───── Texte retenu ─────

31 mars 2003
Un vrai grand évènement cette semaine avec la sortie du dernier Placebo, largement à la hauteur de nos attentes, puis Ed Harcourt, songwriter anglais aux talents multiples, à découvrir d'urgence et enfin les américains d'Everclear, trio presque inconnu chez nous qui a pourtant pas mal à offrir.
Placebo : Sleeping With Ghosts
Titres
Bulletproof Cupid
English Summer Rain
This Picture
Sleeping with Ghosts
The Bitter End
Something Rotten
Plasticine
Special Needs
I'll Be Yours
Second Sight
Protect Me from What I Want
Centrefolds
En l'espace de seulement trois albums, Placebo a su s'imposer comme un des groupes majeurs de la nouvelle scène Rock. Chaque nouvel album devient donc un événement, et l'événement est sorti cette semaine. Le quatrième album de Placebo a pour titre " Sleeping With Ghosts " (Dormir avec les fantômes). Mais dès le premier morceau, on a déjà compris qu'il n'était absolument pas question de dormir : l'instrumental " Bulletproof Cupid " est un vrai déluge de guitares comme le groupe ne nous en avait plus livré depuis longtemps. Depuis le premier album, en fait. Et si on avait éventuellement quelques doutes sur la direction qu'allait suivre le groupe, on est d'emblée rassuré. Ils ne se sont ni dispersés, ni égarés. " Sleeping With Ghosts " est bien le quatrième album d'un groupe qui a trouvé sa vitesse de croisière. Une vitesse de croisière qui met tout le monde d'accord et laisse tous les poursuivants bien loin derrière. Encore une fois, Placebo est très loin au dessus du lot.

─────

## Consigne
Recopiez la chronique en commençant par « 31 mars 2003 » et en allant jusqu'à « mal à offrir. » inclus, en remplaçant « songwriter » par « auteur-compositeur ».

───── Bloc de données ─────

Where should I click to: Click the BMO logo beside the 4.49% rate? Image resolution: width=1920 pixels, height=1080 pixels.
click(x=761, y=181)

─────

## Résultat attendu
31 mars 2003
Un vrai grand évènement cette semaine avec la sortie du dernier Placebo, largement à la hauteur de nos attentes, puis Ed Harcourt, auteur-compositeur anglais aux talents multiples, à découvrir d'urgence et enfin les américains d'Everclear, trio presque inconnu chez nous qui a pourtant pas mal à offrir.